Fuel Athletics coach Matin Fayzal shows that an effective workout is one where you can see your performance improve, writes Aznim Ruhana Md Yusup.

1. 10-step run
Running back and forth is probably the easiest fitness routine that anyone can do. So set a cone or marker to set the starting point, and take 10 steps forward before placing another cone.


10-step run. Photo by Nik Hariff Hassan.

Then from either cone, run forward, touch the cone and run backward. Continue to do this for one minute.


10-step run. Photo by Nik Hariff Hassan.

2. High jump knee tuck
At Fayzal’s gym, an athlete’s skill level at Crossfit is categorised as beginner, intermediate, advanced and professional.
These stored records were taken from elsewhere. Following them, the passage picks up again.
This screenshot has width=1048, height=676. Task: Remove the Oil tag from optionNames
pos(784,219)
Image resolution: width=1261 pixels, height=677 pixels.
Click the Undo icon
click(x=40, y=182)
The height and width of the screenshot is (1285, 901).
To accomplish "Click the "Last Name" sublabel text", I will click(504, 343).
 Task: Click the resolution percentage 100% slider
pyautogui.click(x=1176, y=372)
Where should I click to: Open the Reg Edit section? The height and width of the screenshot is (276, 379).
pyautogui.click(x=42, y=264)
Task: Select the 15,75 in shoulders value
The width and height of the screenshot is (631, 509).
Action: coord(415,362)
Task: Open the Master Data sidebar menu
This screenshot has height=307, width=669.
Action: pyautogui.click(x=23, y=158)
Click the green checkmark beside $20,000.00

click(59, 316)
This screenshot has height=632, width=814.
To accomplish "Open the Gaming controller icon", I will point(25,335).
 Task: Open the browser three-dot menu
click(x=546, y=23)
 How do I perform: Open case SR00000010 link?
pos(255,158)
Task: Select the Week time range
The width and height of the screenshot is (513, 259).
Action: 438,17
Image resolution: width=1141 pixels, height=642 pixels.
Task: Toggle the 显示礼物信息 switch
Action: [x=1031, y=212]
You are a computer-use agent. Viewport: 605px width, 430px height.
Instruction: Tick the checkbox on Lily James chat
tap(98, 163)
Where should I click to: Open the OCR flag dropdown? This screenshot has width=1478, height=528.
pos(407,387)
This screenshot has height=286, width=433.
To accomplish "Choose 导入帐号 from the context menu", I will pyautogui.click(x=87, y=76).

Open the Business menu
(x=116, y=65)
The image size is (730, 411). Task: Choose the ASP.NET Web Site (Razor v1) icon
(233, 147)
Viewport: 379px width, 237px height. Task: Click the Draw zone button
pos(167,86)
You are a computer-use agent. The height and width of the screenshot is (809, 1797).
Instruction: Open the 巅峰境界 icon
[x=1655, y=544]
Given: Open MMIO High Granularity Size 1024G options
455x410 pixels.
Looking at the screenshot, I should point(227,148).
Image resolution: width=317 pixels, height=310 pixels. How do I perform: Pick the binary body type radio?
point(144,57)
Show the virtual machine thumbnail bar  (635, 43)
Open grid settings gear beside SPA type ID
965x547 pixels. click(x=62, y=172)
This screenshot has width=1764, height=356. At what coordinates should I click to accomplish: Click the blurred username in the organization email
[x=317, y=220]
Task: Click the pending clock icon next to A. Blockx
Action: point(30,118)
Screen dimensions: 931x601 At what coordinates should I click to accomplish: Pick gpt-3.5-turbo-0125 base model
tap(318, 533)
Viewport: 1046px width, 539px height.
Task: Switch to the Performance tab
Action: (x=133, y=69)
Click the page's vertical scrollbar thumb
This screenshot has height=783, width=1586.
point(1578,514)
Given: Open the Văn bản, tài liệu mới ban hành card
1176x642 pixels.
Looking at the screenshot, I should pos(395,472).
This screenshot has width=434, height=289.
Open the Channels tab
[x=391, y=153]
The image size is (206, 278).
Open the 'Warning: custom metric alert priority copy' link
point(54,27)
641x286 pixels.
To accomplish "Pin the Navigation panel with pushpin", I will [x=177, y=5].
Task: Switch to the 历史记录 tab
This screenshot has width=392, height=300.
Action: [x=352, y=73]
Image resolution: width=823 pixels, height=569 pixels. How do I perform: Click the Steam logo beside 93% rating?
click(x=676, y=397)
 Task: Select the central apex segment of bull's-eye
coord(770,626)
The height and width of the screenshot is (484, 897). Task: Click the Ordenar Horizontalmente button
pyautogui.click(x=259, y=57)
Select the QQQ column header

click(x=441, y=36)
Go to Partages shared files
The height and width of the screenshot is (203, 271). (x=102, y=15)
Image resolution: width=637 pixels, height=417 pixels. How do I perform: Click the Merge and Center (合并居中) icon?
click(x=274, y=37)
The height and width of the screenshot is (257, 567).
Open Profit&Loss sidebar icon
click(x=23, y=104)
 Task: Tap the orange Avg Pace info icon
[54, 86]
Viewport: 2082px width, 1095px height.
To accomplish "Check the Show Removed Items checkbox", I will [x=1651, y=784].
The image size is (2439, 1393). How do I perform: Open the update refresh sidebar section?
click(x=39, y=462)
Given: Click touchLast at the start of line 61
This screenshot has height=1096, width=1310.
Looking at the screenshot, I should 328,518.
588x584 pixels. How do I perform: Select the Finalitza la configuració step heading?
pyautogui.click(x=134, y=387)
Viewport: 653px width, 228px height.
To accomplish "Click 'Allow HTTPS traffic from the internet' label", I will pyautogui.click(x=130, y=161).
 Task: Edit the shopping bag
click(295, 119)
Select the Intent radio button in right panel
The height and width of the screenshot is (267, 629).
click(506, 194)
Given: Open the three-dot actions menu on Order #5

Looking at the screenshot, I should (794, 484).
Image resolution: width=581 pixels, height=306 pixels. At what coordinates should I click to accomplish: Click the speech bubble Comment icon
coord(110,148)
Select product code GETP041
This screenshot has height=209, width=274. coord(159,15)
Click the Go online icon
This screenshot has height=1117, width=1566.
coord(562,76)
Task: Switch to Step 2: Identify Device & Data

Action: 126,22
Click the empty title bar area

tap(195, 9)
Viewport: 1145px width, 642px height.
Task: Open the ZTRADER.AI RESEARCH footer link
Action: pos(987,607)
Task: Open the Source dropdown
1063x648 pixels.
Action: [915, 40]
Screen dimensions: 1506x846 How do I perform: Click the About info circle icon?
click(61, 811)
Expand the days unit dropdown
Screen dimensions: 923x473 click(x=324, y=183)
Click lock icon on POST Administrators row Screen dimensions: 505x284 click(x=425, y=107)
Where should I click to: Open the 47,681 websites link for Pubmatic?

High jump knee tuck. Photo by Nik Hariff Hassan.

“To break away from the beginner level, the high jump knee tuck is the clincher. If you can do this, it means you’ve got power, flexibility and range.”


High jump knee tuck. Photo by Nik Hariff Hassan.

Start with a jump, raise your knees and hug them in mid-air before you land. Do as many jumps as you can in one minute. Then rest for one minute before repeating the sets for five rounds. If the knee tuck proves difficult for you, complete the set by doing a vertical jump.


High jump knee tuck. Photo by Nik Hariff Hassan.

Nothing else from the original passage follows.